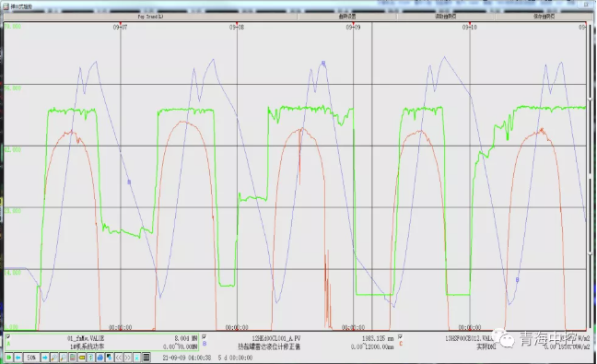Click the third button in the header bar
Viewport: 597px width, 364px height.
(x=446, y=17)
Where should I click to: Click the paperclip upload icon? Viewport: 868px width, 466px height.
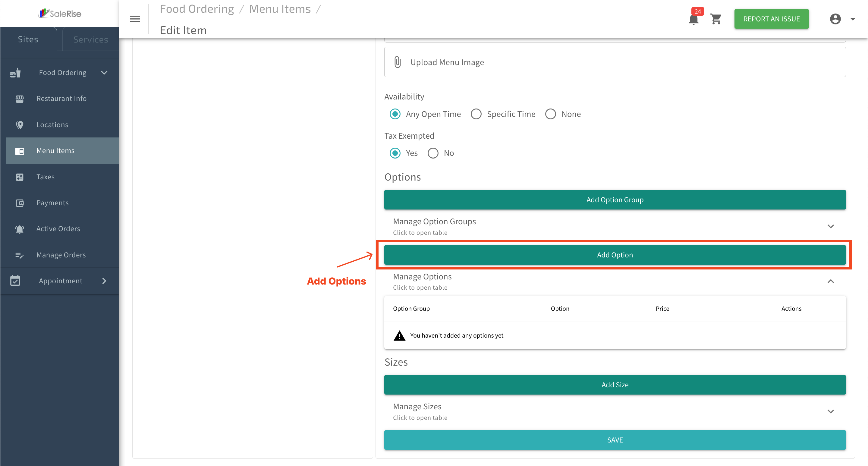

* * *

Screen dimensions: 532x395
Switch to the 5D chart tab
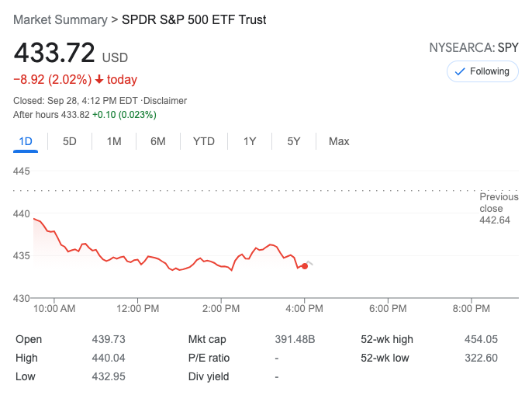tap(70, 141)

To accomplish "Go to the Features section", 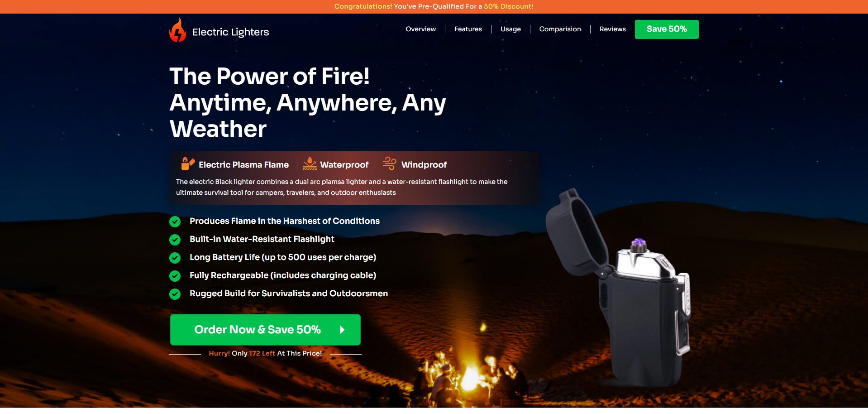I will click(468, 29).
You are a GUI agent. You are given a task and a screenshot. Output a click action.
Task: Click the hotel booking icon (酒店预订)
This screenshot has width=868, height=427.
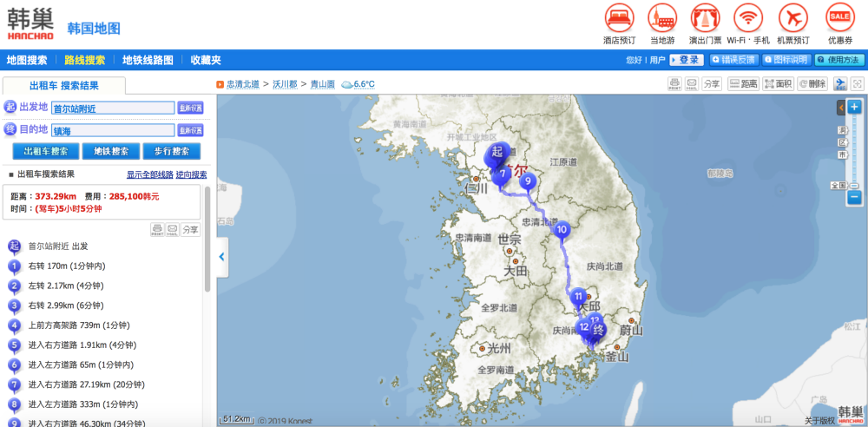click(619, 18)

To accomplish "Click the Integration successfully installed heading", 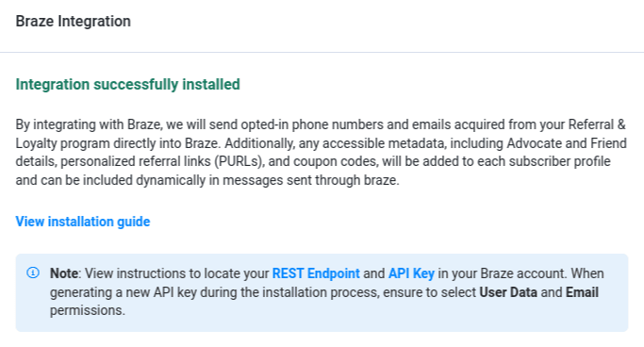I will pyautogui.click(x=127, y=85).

---

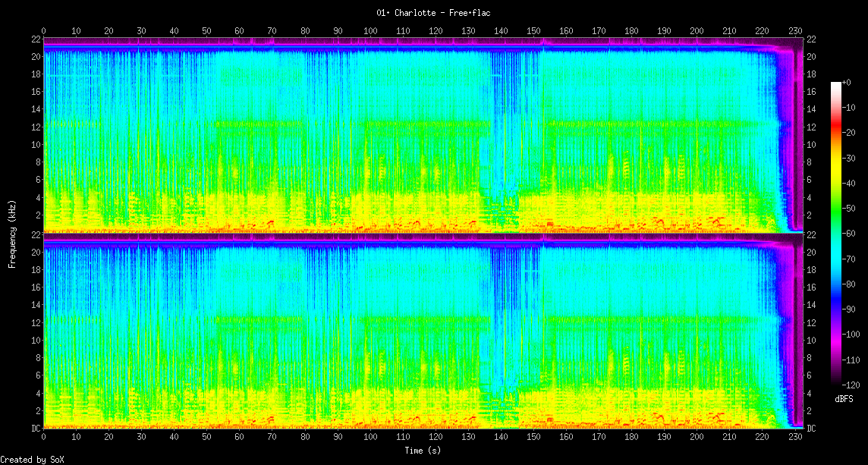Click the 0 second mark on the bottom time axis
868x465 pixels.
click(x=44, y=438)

- **Task brief**: Find and show each line of the listing with the word "icon".

- **Written solution**:
Where should I click to: Click the paperclip upload icon? Viewport: 868px width, 466px height.
Task: Click the hotel booking icon (酒店预订)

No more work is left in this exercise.